Language models pick the most compressible answer, not the true one — unless falsehood is obviously incoherent
What happened
Researchers trained small language models on contradictory data (math problems with both right and wrong answers) and found that models don't actually prefer truth — they prefer whichever answer compresses more cleanly into their learned patterns. When errors follow a coherent alternative rule system, models choose the false system at chance rates; when errors are random noise, models extract the correct signal.
Why it matters
This is a mechanics question about why language models work at all, not a capability test. The finding suggests that what we call 'truth bias' in large models may not be an intrinsic preference for accuracy, but rather an artifact of how real-world data is structured — truth tends to have fewer contradictions because it's internally consistent, making it more compressible.

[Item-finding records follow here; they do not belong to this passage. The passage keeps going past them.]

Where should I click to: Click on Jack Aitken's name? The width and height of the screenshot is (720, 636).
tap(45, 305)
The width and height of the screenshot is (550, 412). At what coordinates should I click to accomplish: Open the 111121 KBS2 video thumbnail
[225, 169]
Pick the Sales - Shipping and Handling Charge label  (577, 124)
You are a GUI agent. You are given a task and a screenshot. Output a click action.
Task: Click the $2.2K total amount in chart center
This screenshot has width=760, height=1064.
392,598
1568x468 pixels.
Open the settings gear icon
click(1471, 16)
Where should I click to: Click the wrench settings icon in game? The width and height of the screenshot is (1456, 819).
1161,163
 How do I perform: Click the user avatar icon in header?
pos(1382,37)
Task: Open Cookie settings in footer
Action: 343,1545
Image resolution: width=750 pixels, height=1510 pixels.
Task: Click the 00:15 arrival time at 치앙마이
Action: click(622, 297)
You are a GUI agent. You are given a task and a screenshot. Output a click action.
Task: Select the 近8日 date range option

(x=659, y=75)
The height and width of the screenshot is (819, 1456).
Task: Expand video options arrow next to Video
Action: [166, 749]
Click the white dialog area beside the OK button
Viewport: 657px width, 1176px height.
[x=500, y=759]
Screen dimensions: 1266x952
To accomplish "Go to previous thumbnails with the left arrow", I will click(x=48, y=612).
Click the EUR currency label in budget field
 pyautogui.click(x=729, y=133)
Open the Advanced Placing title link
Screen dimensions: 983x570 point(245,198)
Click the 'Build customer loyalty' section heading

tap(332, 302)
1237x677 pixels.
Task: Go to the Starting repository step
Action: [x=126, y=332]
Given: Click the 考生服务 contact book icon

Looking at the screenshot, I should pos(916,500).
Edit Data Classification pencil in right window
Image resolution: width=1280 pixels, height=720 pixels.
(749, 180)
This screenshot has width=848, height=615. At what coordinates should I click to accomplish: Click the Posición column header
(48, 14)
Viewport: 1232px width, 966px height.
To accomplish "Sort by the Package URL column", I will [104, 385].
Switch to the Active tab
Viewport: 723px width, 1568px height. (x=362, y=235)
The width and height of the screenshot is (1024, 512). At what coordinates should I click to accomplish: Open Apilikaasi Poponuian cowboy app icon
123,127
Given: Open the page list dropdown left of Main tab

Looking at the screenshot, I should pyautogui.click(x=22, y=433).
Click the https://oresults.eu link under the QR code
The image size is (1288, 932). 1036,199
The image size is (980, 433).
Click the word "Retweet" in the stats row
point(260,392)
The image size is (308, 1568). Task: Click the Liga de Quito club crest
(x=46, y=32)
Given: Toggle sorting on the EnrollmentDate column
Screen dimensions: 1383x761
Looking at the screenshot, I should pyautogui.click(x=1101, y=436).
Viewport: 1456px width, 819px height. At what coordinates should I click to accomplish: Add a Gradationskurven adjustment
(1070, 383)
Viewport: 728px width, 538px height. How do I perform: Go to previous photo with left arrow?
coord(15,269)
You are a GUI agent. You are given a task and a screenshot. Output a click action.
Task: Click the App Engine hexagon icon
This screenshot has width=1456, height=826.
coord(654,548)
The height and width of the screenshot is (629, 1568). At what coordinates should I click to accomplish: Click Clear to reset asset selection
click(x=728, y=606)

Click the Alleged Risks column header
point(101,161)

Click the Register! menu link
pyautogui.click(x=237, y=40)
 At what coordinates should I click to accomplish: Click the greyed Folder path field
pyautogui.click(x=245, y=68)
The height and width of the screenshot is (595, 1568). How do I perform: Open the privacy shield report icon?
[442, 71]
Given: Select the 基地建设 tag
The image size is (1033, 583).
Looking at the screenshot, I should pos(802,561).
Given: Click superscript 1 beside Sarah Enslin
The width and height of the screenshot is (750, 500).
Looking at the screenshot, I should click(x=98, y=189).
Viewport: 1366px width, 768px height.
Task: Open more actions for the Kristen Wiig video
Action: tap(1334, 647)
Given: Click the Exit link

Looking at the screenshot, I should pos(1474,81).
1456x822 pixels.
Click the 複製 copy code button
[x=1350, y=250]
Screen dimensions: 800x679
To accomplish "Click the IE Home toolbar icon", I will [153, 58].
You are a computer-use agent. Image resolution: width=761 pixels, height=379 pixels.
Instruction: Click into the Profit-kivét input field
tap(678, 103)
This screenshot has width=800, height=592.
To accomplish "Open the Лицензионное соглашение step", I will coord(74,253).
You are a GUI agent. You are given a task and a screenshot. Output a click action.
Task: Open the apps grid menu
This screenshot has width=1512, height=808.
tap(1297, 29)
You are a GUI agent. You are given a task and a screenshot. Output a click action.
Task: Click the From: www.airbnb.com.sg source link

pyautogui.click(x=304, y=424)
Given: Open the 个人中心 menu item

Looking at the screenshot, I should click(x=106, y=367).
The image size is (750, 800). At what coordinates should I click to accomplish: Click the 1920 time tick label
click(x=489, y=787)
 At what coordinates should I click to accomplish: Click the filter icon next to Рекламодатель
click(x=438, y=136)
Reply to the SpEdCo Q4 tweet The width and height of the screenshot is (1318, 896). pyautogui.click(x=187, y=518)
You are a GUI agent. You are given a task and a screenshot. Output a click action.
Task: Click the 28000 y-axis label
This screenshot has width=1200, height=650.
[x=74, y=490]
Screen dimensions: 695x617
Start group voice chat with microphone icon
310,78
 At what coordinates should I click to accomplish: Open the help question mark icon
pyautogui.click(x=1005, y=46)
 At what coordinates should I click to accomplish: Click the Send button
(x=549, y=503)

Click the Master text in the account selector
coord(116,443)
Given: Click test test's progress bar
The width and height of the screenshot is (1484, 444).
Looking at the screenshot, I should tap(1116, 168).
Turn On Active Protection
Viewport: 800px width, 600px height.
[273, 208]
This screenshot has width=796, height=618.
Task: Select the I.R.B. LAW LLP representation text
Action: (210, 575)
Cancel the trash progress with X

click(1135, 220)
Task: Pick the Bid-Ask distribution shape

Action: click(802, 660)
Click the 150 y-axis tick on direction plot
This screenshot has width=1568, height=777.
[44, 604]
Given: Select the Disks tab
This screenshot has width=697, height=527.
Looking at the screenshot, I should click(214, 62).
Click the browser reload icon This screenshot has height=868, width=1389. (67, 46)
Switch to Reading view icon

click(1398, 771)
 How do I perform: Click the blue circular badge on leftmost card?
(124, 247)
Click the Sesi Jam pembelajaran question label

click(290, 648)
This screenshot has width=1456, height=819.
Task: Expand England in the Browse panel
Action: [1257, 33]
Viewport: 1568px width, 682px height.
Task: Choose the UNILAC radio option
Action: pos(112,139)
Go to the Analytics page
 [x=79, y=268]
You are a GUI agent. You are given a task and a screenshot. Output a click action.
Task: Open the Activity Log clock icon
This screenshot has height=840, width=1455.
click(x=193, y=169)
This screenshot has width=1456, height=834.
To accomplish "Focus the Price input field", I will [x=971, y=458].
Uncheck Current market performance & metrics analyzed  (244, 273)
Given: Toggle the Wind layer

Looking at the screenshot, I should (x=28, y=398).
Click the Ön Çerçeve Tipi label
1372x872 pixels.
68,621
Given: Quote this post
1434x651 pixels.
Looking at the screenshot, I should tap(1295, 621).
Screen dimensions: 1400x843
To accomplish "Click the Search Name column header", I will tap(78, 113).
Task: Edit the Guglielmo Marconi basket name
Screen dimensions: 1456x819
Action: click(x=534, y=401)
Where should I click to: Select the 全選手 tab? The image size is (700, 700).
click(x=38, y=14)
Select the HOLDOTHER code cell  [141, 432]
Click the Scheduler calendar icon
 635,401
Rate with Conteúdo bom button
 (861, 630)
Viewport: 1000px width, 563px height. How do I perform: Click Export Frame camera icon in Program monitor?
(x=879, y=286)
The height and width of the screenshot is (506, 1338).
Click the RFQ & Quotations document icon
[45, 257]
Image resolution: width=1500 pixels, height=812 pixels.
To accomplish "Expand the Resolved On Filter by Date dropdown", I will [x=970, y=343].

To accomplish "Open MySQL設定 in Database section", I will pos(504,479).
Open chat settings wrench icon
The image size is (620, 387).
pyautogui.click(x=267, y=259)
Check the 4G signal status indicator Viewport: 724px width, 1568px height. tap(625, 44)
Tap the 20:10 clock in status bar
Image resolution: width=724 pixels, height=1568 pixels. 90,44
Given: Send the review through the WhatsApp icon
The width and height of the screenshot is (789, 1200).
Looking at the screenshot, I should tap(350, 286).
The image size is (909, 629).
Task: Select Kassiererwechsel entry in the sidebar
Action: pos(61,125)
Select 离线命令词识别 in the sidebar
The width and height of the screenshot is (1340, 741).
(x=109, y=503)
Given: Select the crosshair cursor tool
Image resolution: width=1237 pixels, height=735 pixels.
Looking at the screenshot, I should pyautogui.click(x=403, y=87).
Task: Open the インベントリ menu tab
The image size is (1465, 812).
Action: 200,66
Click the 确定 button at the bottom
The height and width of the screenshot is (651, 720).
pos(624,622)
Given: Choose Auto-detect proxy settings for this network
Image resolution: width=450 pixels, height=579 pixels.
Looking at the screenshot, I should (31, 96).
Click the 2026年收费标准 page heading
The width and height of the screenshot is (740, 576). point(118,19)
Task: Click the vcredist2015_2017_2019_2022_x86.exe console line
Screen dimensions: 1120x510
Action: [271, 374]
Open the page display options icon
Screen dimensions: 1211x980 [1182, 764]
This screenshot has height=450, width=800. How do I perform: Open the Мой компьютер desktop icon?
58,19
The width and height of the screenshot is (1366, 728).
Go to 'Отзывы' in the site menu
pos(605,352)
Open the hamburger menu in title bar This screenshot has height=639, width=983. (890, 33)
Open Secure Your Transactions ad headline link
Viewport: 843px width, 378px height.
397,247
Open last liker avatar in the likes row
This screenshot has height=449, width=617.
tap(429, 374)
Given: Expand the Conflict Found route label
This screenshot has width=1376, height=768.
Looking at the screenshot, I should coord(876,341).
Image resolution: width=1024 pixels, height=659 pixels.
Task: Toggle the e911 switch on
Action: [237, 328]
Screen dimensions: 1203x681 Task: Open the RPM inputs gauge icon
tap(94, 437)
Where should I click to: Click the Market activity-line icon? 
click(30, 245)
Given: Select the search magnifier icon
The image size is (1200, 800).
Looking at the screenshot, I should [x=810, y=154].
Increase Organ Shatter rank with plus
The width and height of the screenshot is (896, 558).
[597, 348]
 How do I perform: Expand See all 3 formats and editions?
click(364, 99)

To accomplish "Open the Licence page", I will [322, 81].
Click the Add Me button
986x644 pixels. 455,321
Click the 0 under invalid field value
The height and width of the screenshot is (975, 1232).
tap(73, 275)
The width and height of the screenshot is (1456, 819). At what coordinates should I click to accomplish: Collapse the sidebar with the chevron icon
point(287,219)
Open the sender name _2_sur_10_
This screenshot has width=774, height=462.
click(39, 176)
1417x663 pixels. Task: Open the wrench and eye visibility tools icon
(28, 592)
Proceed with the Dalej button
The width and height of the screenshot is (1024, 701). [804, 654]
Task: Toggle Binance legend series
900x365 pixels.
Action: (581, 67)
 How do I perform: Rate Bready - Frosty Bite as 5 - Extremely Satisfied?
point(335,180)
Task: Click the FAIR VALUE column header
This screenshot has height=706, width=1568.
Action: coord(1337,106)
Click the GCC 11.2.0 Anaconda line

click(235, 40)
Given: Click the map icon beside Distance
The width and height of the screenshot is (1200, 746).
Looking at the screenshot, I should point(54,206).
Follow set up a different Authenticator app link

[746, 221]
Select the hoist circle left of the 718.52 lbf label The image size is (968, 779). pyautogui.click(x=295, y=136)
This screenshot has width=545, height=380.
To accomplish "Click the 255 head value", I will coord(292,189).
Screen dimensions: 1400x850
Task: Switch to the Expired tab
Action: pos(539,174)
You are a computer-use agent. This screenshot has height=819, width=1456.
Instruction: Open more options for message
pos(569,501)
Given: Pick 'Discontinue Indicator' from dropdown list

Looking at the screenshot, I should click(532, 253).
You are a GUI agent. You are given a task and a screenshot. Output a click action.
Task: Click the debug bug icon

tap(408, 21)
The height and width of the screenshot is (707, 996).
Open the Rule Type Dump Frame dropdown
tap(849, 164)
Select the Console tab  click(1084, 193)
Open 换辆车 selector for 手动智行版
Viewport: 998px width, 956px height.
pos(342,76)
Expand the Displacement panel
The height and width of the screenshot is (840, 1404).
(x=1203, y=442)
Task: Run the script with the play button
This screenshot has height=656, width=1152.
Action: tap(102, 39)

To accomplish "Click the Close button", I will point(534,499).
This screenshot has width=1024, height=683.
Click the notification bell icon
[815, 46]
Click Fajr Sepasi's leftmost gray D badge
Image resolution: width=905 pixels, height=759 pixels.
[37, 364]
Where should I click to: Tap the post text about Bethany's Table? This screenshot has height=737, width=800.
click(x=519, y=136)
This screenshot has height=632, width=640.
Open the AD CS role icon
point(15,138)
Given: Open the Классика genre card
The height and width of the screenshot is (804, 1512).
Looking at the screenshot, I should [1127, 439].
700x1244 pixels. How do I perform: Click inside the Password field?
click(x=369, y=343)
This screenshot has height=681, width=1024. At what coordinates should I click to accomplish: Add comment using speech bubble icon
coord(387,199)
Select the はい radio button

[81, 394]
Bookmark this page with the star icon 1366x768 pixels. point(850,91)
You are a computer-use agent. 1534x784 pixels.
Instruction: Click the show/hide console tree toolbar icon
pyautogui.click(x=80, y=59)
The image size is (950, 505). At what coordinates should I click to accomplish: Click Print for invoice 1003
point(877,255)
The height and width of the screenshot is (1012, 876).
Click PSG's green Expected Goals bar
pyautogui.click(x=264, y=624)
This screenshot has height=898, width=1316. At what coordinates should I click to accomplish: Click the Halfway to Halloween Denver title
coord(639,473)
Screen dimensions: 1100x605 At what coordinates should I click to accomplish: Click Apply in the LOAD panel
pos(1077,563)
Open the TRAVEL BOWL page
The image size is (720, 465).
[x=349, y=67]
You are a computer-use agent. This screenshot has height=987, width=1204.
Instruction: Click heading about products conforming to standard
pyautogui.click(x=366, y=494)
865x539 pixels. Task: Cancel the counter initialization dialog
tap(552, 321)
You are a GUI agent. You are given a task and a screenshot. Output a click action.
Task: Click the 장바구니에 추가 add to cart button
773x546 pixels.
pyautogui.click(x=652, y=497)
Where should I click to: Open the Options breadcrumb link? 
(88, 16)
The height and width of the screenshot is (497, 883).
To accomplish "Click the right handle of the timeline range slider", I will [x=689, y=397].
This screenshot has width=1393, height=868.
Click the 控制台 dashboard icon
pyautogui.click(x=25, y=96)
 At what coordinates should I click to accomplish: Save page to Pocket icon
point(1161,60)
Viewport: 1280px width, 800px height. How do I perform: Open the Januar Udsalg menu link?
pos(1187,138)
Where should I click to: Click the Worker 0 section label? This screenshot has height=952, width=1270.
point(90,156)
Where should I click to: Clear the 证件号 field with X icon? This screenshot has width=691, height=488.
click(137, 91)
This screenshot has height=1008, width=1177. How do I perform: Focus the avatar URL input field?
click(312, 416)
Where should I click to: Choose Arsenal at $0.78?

This matters because it reframes a core assumption about how language models learn: they're not truth-seeking engines, they're compression engines that happen to compress truth well when truth is abundant and contradictions are noisy. If this holds at scale, it changes how we should think about why models fail. A model doesn't refuse a false claim because it knows better; it accepts it if the false claim fits into a coherent, compressible pattern it has already learned.
The signal
Whether larger models (100B+ parameters, trained on real internet scale) show the same sharp crossover point where adding a second coherent alternative rule restores truth preference — or whether scale itself breaks this pattern.